### [Task to complete]
Print each entry as it appears. Images stay out of the copy.

--- Input data Enclosed Below ---

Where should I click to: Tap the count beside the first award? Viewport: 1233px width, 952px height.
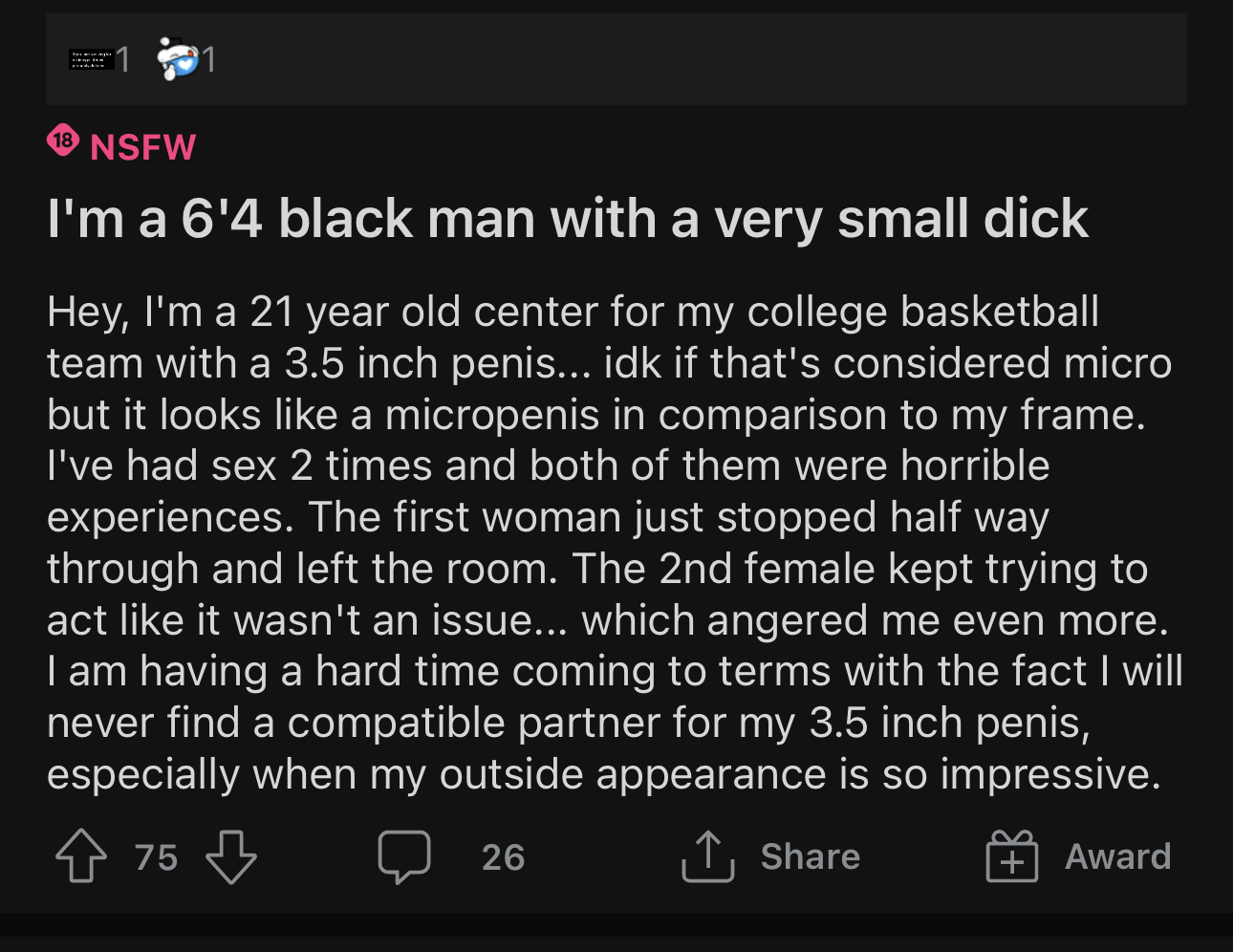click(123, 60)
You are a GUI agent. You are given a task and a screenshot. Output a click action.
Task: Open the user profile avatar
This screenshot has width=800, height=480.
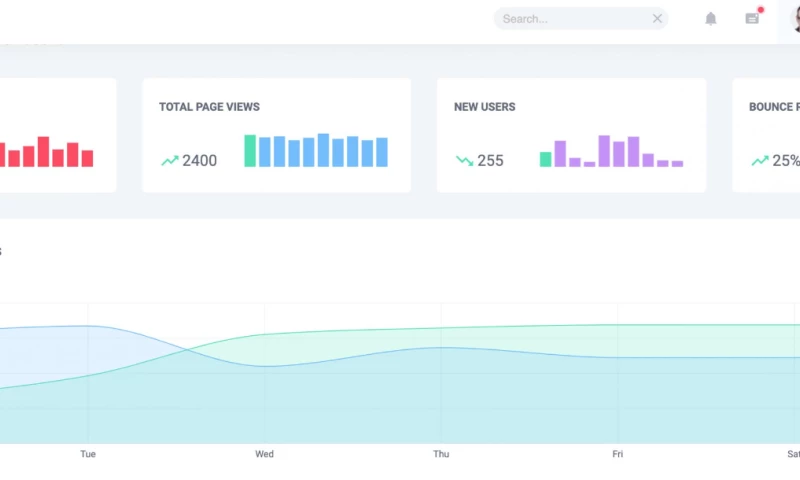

--- End of Enclosed Input data ---

### [Answer box]
Where should I click to: Tap the count beside the first award? Viewport: 1233px width, 952px height.
click(123, 60)
You are a GUI agent. You are given a task and a screenshot. Output a click action.
Task: Open the user profile avatar
This screenshot has width=800, height=480.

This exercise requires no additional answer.